— Exercise input —
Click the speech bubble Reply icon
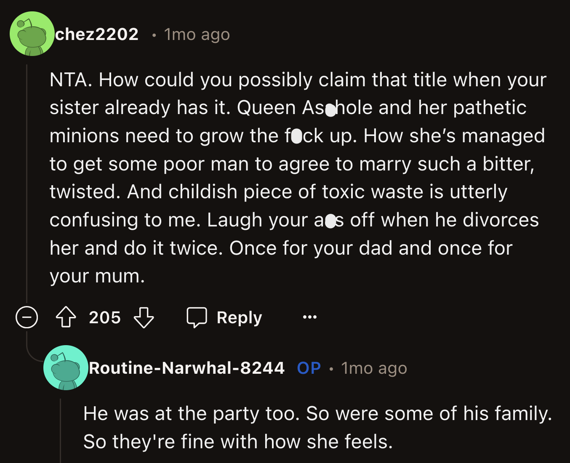click(196, 317)
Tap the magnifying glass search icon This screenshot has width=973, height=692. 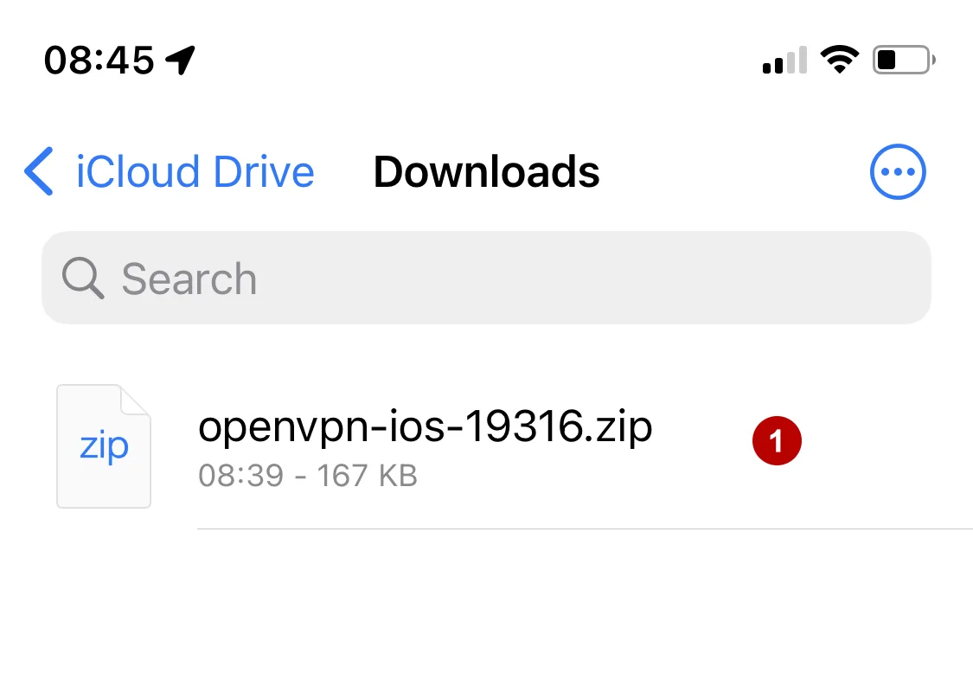pos(82,278)
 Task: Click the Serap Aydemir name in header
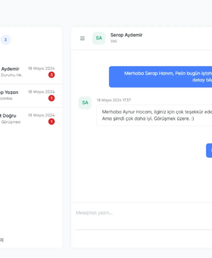click(x=127, y=35)
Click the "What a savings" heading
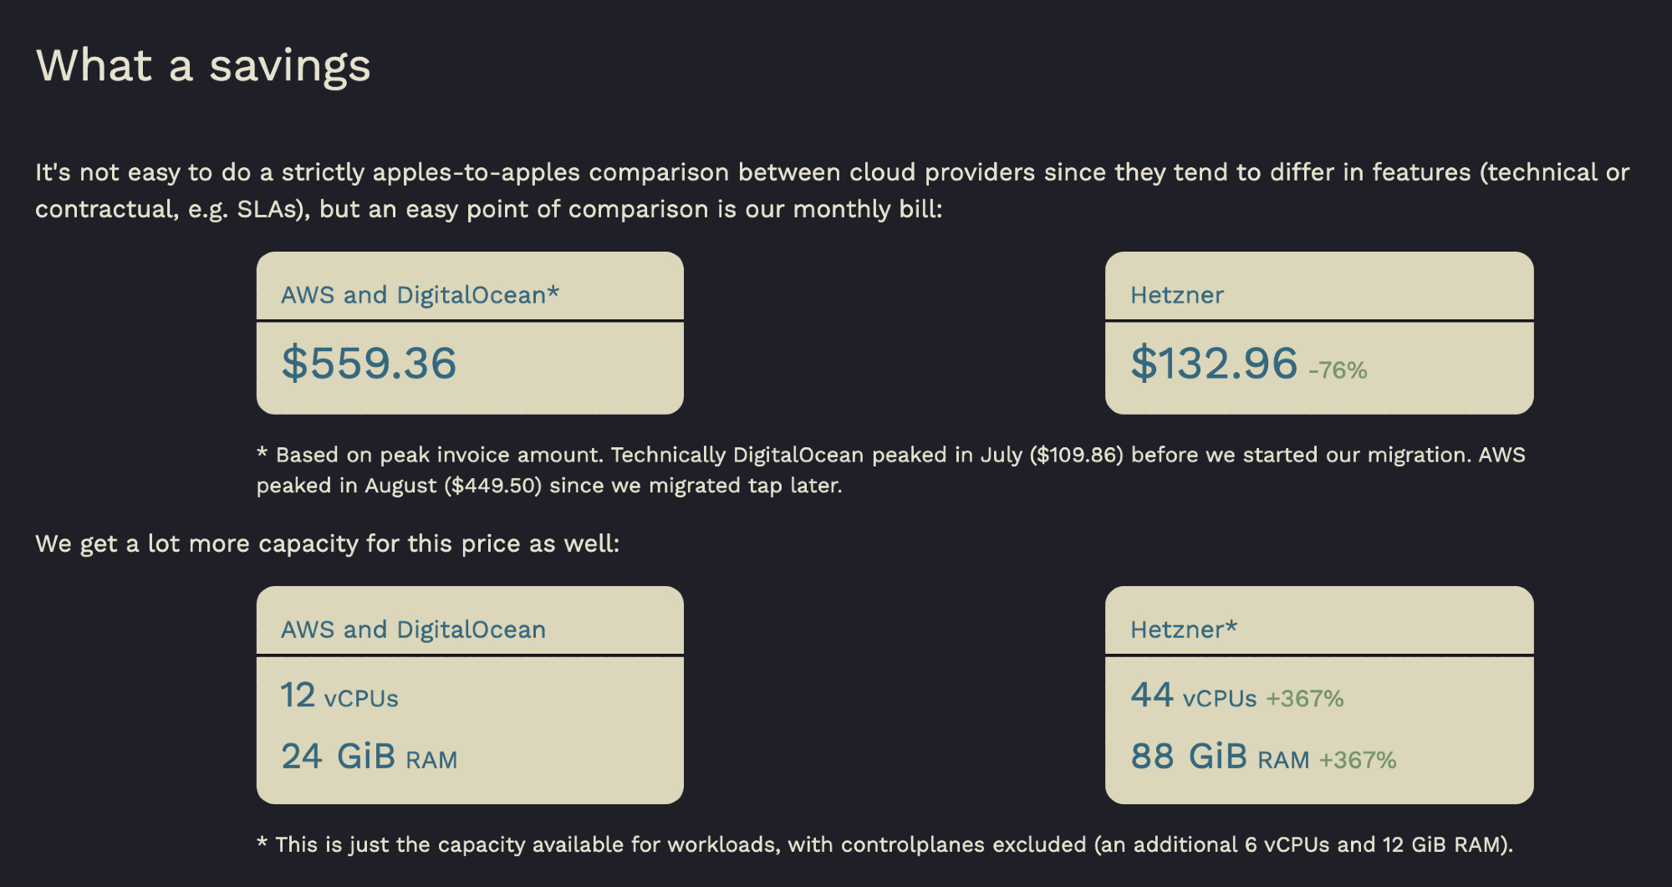Image resolution: width=1672 pixels, height=887 pixels. [x=203, y=65]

— What you will do —
Word for word, output the lines from the line bearing "Task: Click the Serap Aydemir name in header" through the end of the records above, and only those, without the pictures.

— Task output —
 Task: Click the Serap Aydemir name in header
click(x=127, y=35)
Click the "What a savings" heading
Image resolution: width=1672 pixels, height=887 pixels. [x=203, y=65]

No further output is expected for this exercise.